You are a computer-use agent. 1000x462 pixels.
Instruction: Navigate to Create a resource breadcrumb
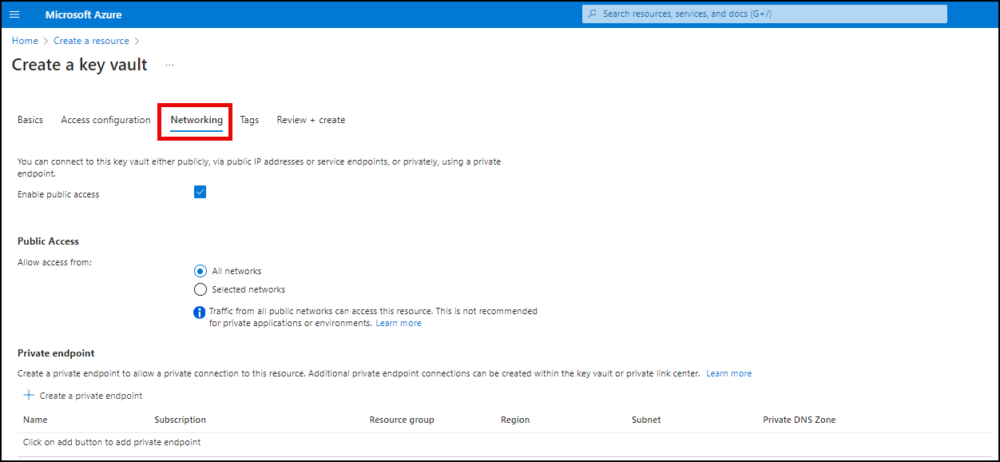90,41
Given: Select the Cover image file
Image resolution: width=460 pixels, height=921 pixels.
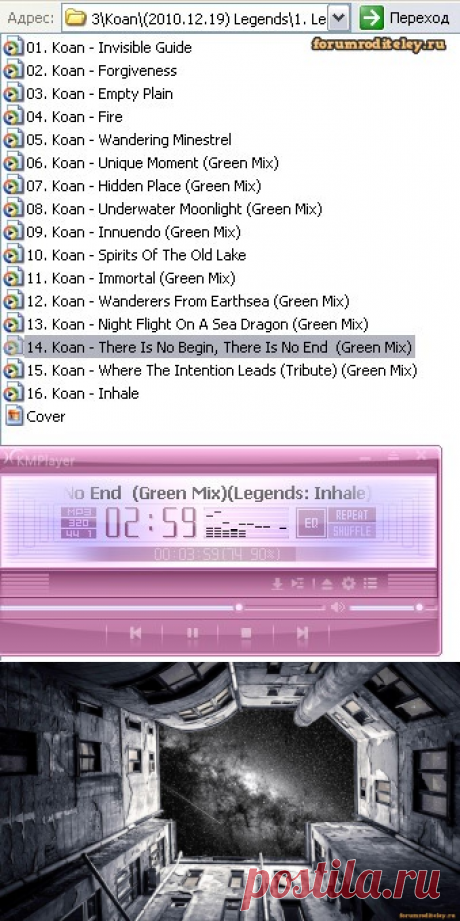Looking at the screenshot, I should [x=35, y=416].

Problem details - Could you give the listing again exactly as it stands, minus any pictures?

Answer section -
You are a computer-use agent. 1000x462 pixels.
Instruction: Navigate to Create a resource breadcrumb
90,41
Given: Select the Cover image file
Image resolution: width=460 pixels, height=921 pixels.
Looking at the screenshot, I should [x=35, y=416].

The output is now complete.